What is being asked: Swap "Screen dimensions" for "Screen size" everywhere it occurs in the items below and repeat every line with nothing else changed.
---- Data for the task
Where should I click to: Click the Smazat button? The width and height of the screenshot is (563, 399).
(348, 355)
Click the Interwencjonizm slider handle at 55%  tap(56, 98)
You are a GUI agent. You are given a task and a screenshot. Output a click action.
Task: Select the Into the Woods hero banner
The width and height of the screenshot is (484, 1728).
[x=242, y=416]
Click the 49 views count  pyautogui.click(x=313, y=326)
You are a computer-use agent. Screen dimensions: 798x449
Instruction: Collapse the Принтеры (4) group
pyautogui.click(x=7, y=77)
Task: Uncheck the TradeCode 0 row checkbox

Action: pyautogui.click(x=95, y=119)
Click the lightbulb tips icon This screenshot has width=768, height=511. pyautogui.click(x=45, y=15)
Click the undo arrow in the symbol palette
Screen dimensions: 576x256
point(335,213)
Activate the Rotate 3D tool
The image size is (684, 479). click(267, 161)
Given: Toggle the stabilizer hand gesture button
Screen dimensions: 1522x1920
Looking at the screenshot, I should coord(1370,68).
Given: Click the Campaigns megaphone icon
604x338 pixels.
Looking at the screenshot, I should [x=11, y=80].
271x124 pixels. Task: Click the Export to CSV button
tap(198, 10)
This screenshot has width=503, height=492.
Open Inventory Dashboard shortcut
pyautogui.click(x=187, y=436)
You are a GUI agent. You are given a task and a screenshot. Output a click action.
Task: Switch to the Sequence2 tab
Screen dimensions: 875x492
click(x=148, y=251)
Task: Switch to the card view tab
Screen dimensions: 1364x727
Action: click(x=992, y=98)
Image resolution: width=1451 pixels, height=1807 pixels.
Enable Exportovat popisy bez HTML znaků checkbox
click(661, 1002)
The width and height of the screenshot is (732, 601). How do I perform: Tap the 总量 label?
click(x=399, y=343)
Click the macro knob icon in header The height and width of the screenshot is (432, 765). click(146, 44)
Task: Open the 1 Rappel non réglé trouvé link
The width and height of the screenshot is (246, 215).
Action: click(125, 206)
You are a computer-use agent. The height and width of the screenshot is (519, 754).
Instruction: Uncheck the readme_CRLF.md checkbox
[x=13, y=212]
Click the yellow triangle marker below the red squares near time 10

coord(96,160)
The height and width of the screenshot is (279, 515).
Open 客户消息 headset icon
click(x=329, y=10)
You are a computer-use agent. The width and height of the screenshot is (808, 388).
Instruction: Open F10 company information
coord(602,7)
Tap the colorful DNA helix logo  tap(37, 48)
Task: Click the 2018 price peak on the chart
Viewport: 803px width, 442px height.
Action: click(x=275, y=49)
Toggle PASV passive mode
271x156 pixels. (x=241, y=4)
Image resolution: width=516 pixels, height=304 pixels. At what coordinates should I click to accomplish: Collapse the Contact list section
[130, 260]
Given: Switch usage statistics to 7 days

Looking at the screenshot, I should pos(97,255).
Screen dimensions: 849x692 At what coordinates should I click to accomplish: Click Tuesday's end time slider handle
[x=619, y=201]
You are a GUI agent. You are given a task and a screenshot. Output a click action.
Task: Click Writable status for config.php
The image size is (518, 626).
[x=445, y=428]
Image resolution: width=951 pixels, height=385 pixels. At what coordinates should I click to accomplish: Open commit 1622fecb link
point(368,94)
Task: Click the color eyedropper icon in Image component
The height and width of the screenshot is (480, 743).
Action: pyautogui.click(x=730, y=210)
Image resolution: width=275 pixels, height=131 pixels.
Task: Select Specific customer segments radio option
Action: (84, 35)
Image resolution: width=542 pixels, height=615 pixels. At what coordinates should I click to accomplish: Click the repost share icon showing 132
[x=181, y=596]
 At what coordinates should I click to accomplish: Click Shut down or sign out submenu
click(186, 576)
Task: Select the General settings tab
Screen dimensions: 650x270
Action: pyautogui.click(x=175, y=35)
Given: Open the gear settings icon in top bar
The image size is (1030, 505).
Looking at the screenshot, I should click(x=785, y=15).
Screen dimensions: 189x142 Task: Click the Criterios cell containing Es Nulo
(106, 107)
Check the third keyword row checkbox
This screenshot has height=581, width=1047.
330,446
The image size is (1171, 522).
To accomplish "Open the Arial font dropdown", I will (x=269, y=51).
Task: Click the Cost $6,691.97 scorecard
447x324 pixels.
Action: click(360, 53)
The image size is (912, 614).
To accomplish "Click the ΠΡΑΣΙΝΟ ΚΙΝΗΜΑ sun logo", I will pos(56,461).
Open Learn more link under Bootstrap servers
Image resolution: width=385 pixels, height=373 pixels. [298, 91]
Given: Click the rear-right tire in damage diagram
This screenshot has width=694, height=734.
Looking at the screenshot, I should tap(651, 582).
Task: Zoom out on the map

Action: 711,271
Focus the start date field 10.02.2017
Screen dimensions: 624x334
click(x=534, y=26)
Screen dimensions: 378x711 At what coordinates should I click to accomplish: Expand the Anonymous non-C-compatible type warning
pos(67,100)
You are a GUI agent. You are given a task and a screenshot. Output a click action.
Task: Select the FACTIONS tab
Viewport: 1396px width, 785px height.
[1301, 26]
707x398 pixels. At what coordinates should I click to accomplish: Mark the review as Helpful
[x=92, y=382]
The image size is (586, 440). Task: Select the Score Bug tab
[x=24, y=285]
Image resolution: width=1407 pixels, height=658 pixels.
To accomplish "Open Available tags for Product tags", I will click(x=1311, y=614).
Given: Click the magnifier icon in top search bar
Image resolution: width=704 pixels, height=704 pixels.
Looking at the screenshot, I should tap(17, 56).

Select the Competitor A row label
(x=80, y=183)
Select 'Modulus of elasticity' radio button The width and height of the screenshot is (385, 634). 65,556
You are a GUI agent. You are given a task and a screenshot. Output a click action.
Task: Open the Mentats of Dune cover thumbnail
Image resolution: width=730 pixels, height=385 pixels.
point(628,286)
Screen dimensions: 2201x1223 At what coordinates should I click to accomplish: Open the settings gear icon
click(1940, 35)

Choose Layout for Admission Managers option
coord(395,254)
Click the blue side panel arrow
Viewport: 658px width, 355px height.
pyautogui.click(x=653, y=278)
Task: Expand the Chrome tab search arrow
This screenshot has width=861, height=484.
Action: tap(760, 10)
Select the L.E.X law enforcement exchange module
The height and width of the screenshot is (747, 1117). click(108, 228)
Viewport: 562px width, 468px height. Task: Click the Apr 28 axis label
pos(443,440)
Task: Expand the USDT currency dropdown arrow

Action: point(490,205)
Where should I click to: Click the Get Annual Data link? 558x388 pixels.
--------
Reply:
Where should I click to: Click the Smazat button? The width and height of the screenshot is (563, 399).
(348, 355)
Click the Interwencjonizm slider handle at 55%  tap(56, 98)
You are a GUI agent. You are given a task and a screenshot. Output a click action.
Task: Select the Into the Woods hero banner
The width and height of the screenshot is (484, 1728).
[x=242, y=416]
Click the 49 views count  pyautogui.click(x=313, y=326)
You are a computer-use agent. Screen size: 798x449
Instruction: Collapse the Принтеры (4) group
pyautogui.click(x=7, y=77)
Task: Uncheck the TradeCode 0 row checkbox

Action: pyautogui.click(x=95, y=119)
Click the lightbulb tips icon This screenshot has width=768, height=511. pyautogui.click(x=45, y=15)
Click the undo arrow in the symbol palette
Screen size: 576x256
point(335,213)
Activate the Rotate 3D tool
The image size is (684, 479). click(267, 161)
Given: Toggle the stabilizer hand gesture button
Screen size: 1522x1920
Looking at the screenshot, I should coord(1370,68).
Given: Click the Campaigns megaphone icon
604x338 pixels.
Looking at the screenshot, I should [x=11, y=80].
271x124 pixels. Task: Click the Export to CSV button
tap(198, 10)
This screenshot has width=503, height=492.
Open Inventory Dashboard shortcut
pyautogui.click(x=187, y=436)
You are a GUI agent. You are given a task and a screenshot. Output a click action.
Task: Switch to the Sequence2 tab
Screen size: 875x492
click(x=148, y=251)
Task: Switch to the card view tab
Screen size: 1364x727
Action: click(x=992, y=98)
Image resolution: width=1451 pixels, height=1807 pixels.
Enable Exportovat popisy bez HTML znaků checkbox
click(661, 1002)
The width and height of the screenshot is (732, 601). How do I perform: Tap the 总量 label?
click(x=399, y=343)
Click the macro knob icon in header The height and width of the screenshot is (432, 765). click(146, 44)
Task: Open the 1 Rappel non réglé trouvé link
The width and height of the screenshot is (246, 215).
Action: click(125, 206)
You are a computer-use agent. The height and width of the screenshot is (519, 754).
Instruction: Uncheck the readme_CRLF.md checkbox
[x=13, y=212]
Click the yellow triangle marker below the red squares near time 10

coord(96,160)
The height and width of the screenshot is (279, 515).
Open 客户消息 headset icon
click(x=329, y=10)
You are a computer-use agent. The width and height of the screenshot is (808, 388).
Instruction: Open F10 company information
coord(602,7)
Tap the colorful DNA helix logo  tap(37, 48)
Task: Click the 2018 price peak on the chart
Viewport: 803px width, 442px height.
Action: click(x=275, y=49)
Toggle PASV passive mode
271x156 pixels. (x=241, y=4)
Image resolution: width=516 pixels, height=304 pixels. At what coordinates should I click to accomplish: Collapse the Contact list section
[130, 260]
Given: Switch usage statistics to 7 days

Looking at the screenshot, I should pos(97,255).
Screen size: 849x692 At what coordinates should I click to accomplish: Click Tuesday's end time slider handle
[x=619, y=201]
You are a GUI agent. You are given a task and a screenshot. Output a click action.
Task: Click Writable status for config.php
The image size is (518, 626).
[x=445, y=428]
Image resolution: width=951 pixels, height=385 pixels. At what coordinates should I click to accomplish: Open commit 1622fecb link
point(368,94)
Task: Click the color eyedropper icon in Image component
The height and width of the screenshot is (480, 743).
Action: pyautogui.click(x=730, y=210)
Image resolution: width=275 pixels, height=131 pixels.
Task: Select Specific customer segments radio option
Action: (84, 35)
Image resolution: width=542 pixels, height=615 pixels. At what coordinates should I click to accomplish: Click the repost share icon showing 132
[x=181, y=596]
 At what coordinates should I click to accomplish: Click Shut down or sign out submenu
click(186, 576)
Task: Select the General settings tab
Screen size: 650x270
Action: pyautogui.click(x=175, y=35)
Given: Open the gear settings icon in top bar
The image size is (1030, 505).
Looking at the screenshot, I should click(x=785, y=15).
Screen size: 189x142 Task: Click the Criterios cell containing Es Nulo
(106, 107)
Check the third keyword row checkbox
This screenshot has height=581, width=1047.
330,446
The image size is (1171, 522).
To accomplish "Open the Arial font dropdown", I will (x=269, y=51).
Task: Click the Cost $6,691.97 scorecard
447x324 pixels.
Action: click(360, 53)
The image size is (912, 614).
To accomplish "Click the ΠΡΑΣΙΝΟ ΚΙΝΗΜΑ sun logo", I will pos(56,461).
Open Learn more link under Bootstrap servers
Image resolution: width=385 pixels, height=373 pixels. [298, 91]
Given: Click the rear-right tire in damage diagram
This screenshot has width=694, height=734.
Looking at the screenshot, I should tap(651, 582).
Task: Zoom out on the map

Action: 711,271
Focus the start date field 10.02.2017
Screen size: 624x334
click(x=534, y=26)
Screen size: 378x711 At what coordinates should I click to accomplish: Expand the Anonymous non-C-compatible type warning
pos(67,100)
You are a GUI agent. You are given a task and a screenshot. Output a click action.
Task: Select the FACTIONS tab
Viewport: 1396px width, 785px height.
[1301, 26]
707x398 pixels. At what coordinates should I click to accomplish: Mark the review as Helpful
[x=92, y=382]
The image size is (586, 440). Task: Select the Score Bug tab
[x=24, y=285]
Image resolution: width=1407 pixels, height=658 pixels.
To accomplish "Open Available tags for Product tags", I will click(x=1311, y=614).
Given: Click the magnifier icon in top search bar
Image resolution: width=704 pixels, height=704 pixels.
Looking at the screenshot, I should tap(17, 56).

Select the Competitor A row label
(x=80, y=183)
Select 'Modulus of elasticity' radio button The width and height of the screenshot is (385, 634). 65,556
You are a GUI agent. You are given a task and a screenshot. Output a click action.
Task: Open the Mentats of Dune cover thumbnail
Image resolution: width=730 pixels, height=385 pixels.
point(628,286)
Screen size: 2201x1223 At what coordinates should I click to accomplish: Open the settings gear icon
click(1940, 35)

Choose Layout for Admission Managers option
coord(395,254)
Click the blue side panel arrow
Viewport: 658px width, 355px height.
pyautogui.click(x=653, y=278)
Task: Expand the Chrome tab search arrow
This screenshot has width=861, height=484.
Action: tap(760, 10)
Select the L.E.X law enforcement exchange module
The height and width of the screenshot is (747, 1117). click(108, 228)
Viewport: 562px width, 468px height. Task: Click the Apr 28 axis label
pos(443,440)
Task: Expand the USDT currency dropdown arrow

Action: point(490,205)
Where should I click to: Click the Get Annual Data link? 558x388 pixels.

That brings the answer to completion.